Fig. 4(a) displays the transmittance spectrum of the [Si/SiO2]m/Si3N4 structure. In this notation, the bracket demonstrates the layer pairs (the stack) and m denotes the number of stacks. The increase in the period number m results in the formation and growth of the width of the photonic forbidden band or PBG, blocking the transmission of photons or light energy in certain frequencies (transmittance less than 2). Fig. 4(b) represents the transmission spectra of [Si/SiO2]6/Si3N4 and [SiO2/Si]6 /Si3N4 1D-PC structures, indicating the importance and effect of the arrangement of Si and SiO2 layers in the stacks. Since the only difference between the two structures is in the order of Si and SiO2 thin films, obtaining similar transmission spectra is predictable and reasonable. Therefore, [Si/SiO2]6/Si3N4 structure is chosen arbitrarily. 
In the following, TiO2 layer is inserted as a defect layer, and sandwiched between three stacks of [Si/SiO2], resulting in [Si/SiO2]3/TiO2/[Si/SiO2]3/Si3N4 structure. It is known that inserting a defect layer in a 1D-PC leads to the creation of a defect mode in its PBG [40-41]. Fig. 5 illustrates transmission spectra of the [Si/SiO2]3/TiO2/[Si/SiO2]3/Si3N4 structure, which is calculated for FWs of 461 nm (Rhodamine 6G laser), 511 nm (Copper Vapor laser), 594 nm (Red He-Ne laser), 612 nm (Yellow He-Ne laser), 711 nm (NIR Laser Diodes), 811 nm (NIR Laser Diodes), and 911 nm (NIR Laser Diodes). 

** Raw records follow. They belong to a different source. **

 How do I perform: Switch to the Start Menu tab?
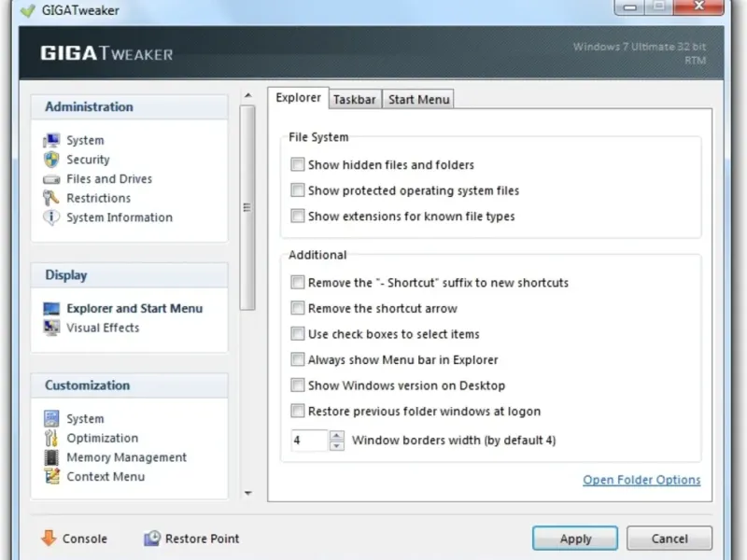pyautogui.click(x=418, y=100)
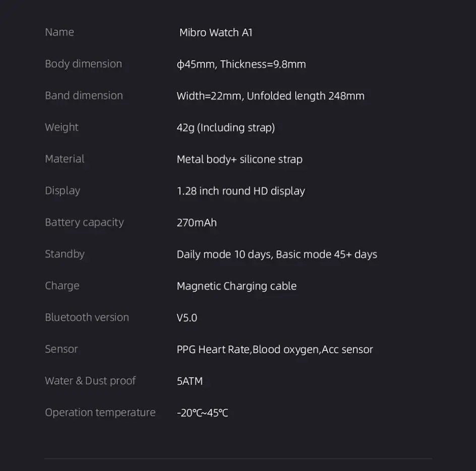Select the Material row label

click(x=65, y=159)
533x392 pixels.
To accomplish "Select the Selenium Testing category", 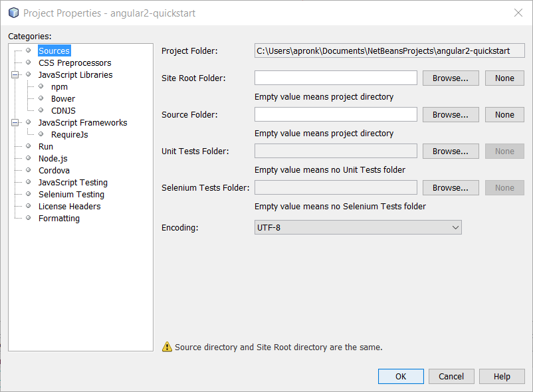I will (x=71, y=194).

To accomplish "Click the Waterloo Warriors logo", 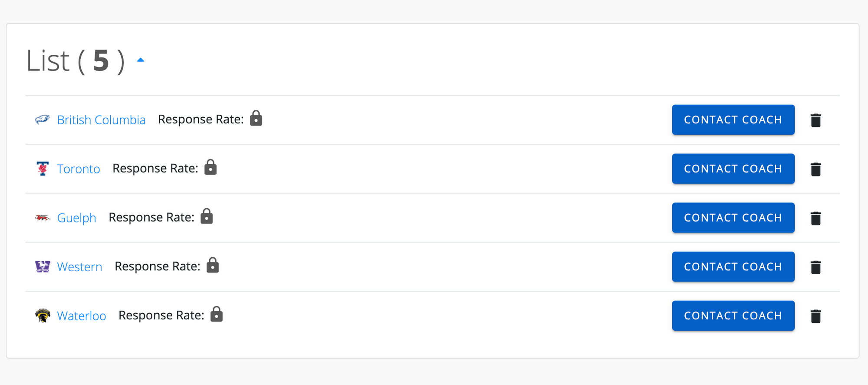I will (43, 315).
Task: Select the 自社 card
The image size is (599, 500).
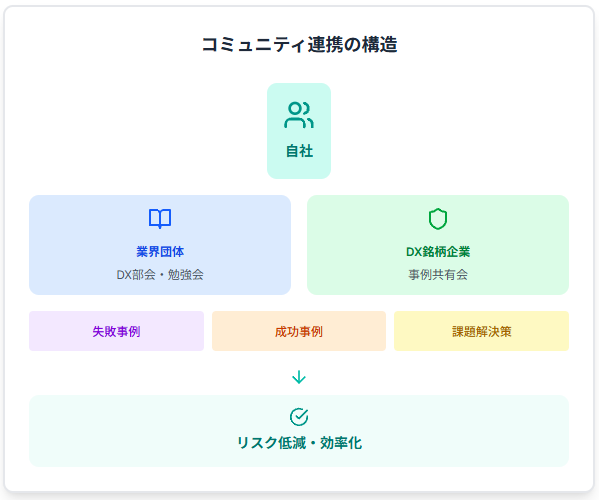Action: pyautogui.click(x=299, y=131)
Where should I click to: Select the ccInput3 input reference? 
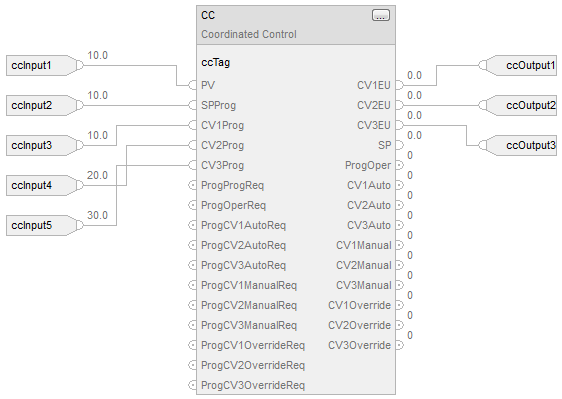(44, 146)
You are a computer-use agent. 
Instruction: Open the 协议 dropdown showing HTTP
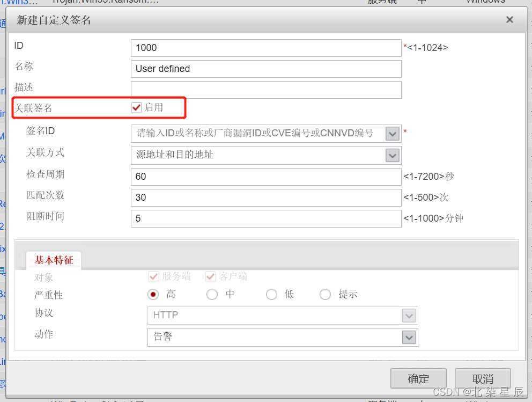click(x=409, y=316)
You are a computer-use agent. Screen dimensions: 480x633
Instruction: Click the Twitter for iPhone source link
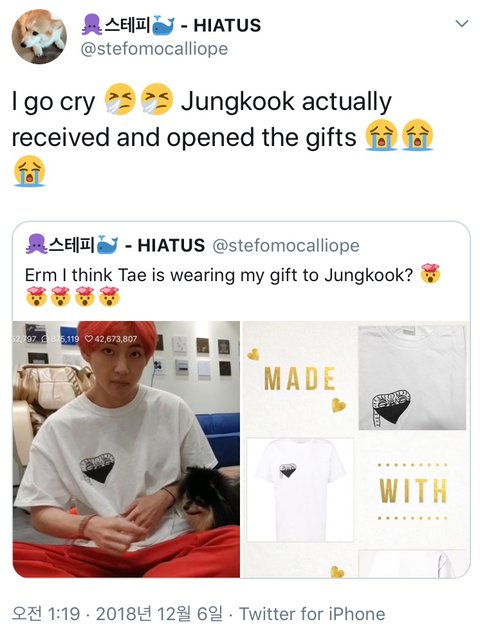(x=312, y=614)
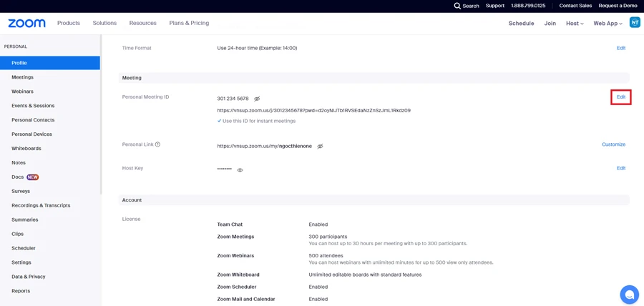Show the Personal Meeting ID
644x306 pixels.
pyautogui.click(x=257, y=99)
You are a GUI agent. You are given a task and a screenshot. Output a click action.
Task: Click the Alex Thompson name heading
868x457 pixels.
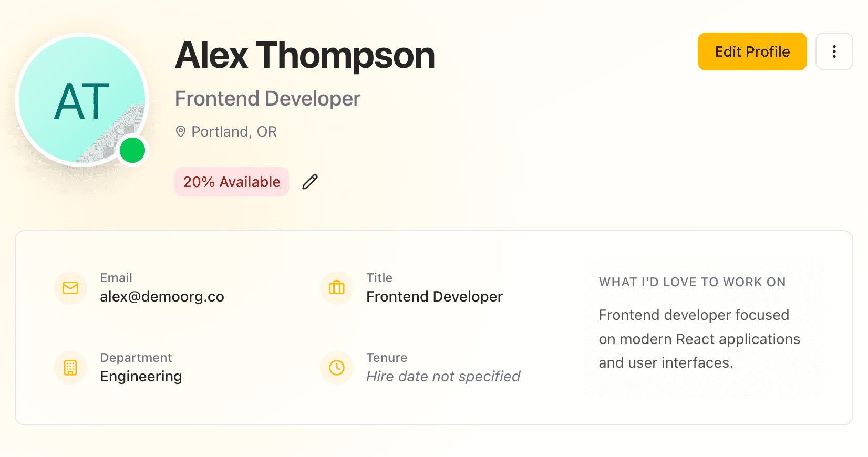[305, 55]
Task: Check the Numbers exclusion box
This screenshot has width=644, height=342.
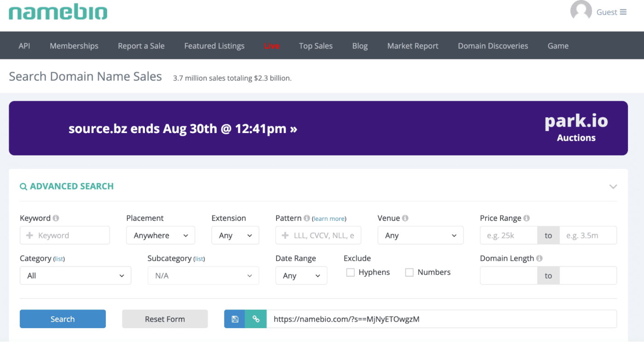Action: [x=409, y=272]
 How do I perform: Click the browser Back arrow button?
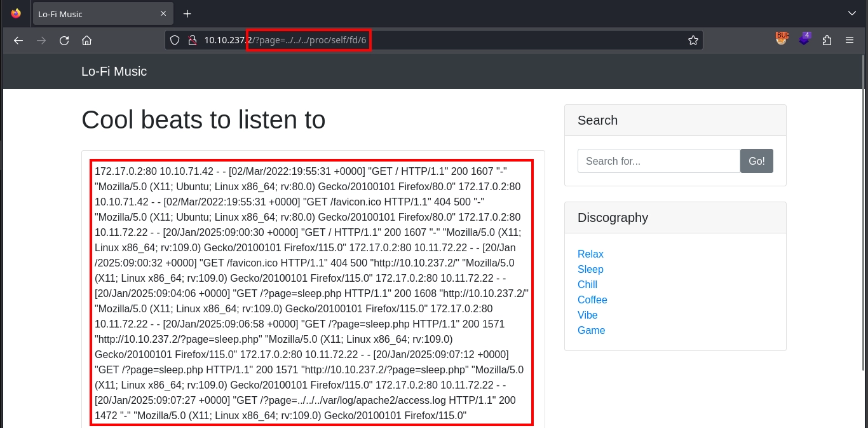[18, 41]
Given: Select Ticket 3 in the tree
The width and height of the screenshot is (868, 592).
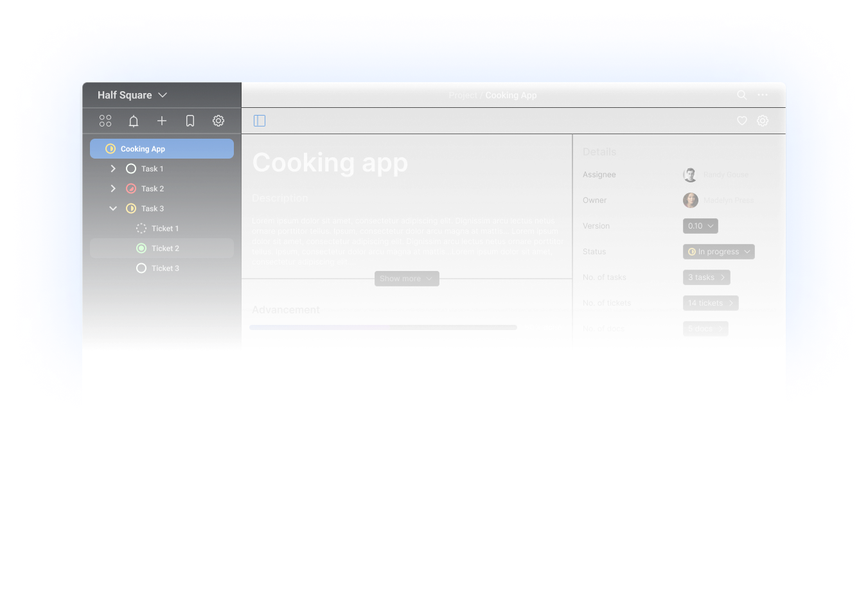Looking at the screenshot, I should click(x=165, y=268).
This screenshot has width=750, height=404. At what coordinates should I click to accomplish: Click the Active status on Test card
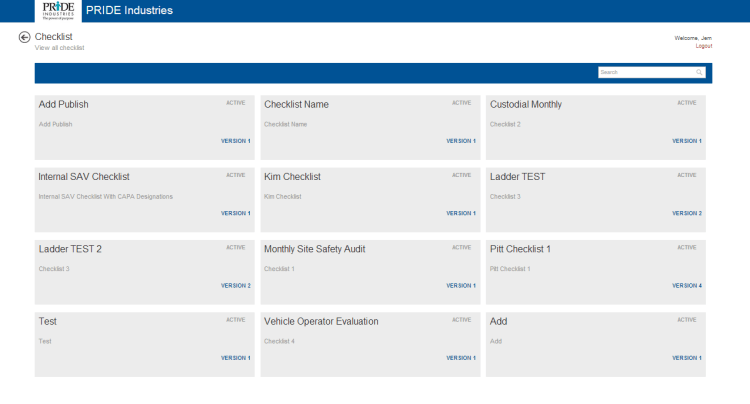[235, 320]
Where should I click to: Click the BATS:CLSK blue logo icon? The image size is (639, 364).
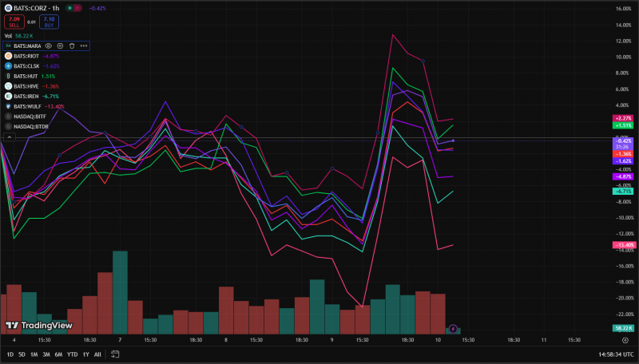[x=8, y=66]
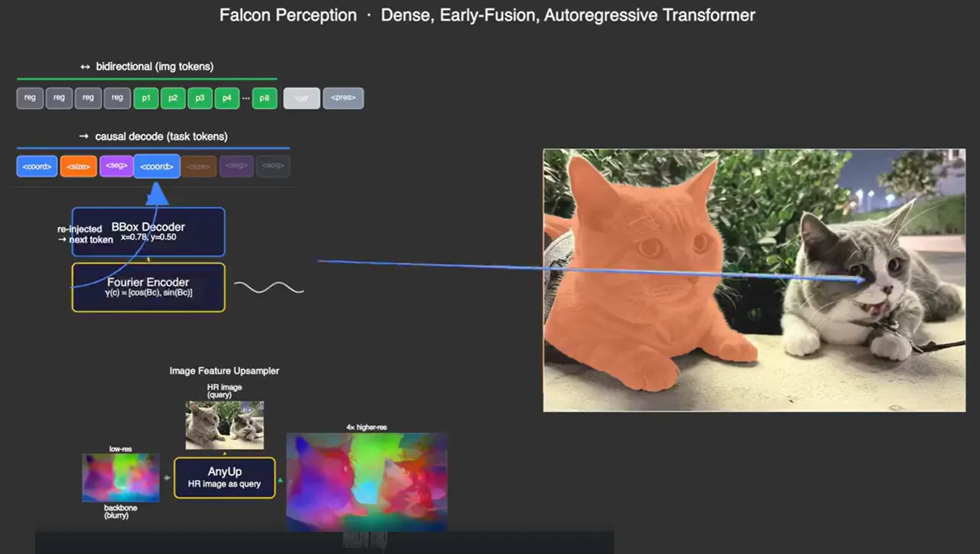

Fig. 5(a) indicates the occurrence of one transmission peak (TP) for the different FWs. Also, it is found that the TP shifts to longer wavelengths (i.e., a red shift) with increasing FW value. In order to investigate the effect of higher FWs on TP shift, transmission spectrum of [Si/SiO2]3/TiO2/[Si/SiO2]3/Si3N4 PC is calculated for FWs of 711, 811 and 911 nm, and the results are shown in Fig. 5(b). Note that, all layer thicknesses are calculated from the following formula: L= λF/(4n), positioning the TP location exactly on the selected FW. However, in addition to a TP at 711 nm, there is a transmission region for FW = 711 nm whose average transmission is up to 80%, according to Fig. 5(b). For FW = 911 nm, there is also a TP at 911 nm and a transmission region at the wavelength ranges between 450-684 nm, as is shown with the dotted arrow. As a result, one can find that the location of the TP, the number of TPs, the PBG and the intensity of the transmitted light in Fig. 5(b) can be completely engineered and controlled. Table 1 shows that, as the FW increases, the maximum transmission and the PBGs width increase, whereas the width of the right PBG shows a noticeable change with the increase in FW. 
According to the results of Figs. 5(a) and 5(b), one can change the PBG position with changing the thicknesses of all layers. However, we aim to change the position of PBG in a simpler manner, due to the defect layer thickness. To this end, the defect layer thickness is only changed from 20 to 100 nm, and the results obtained are shown in Fig. 6.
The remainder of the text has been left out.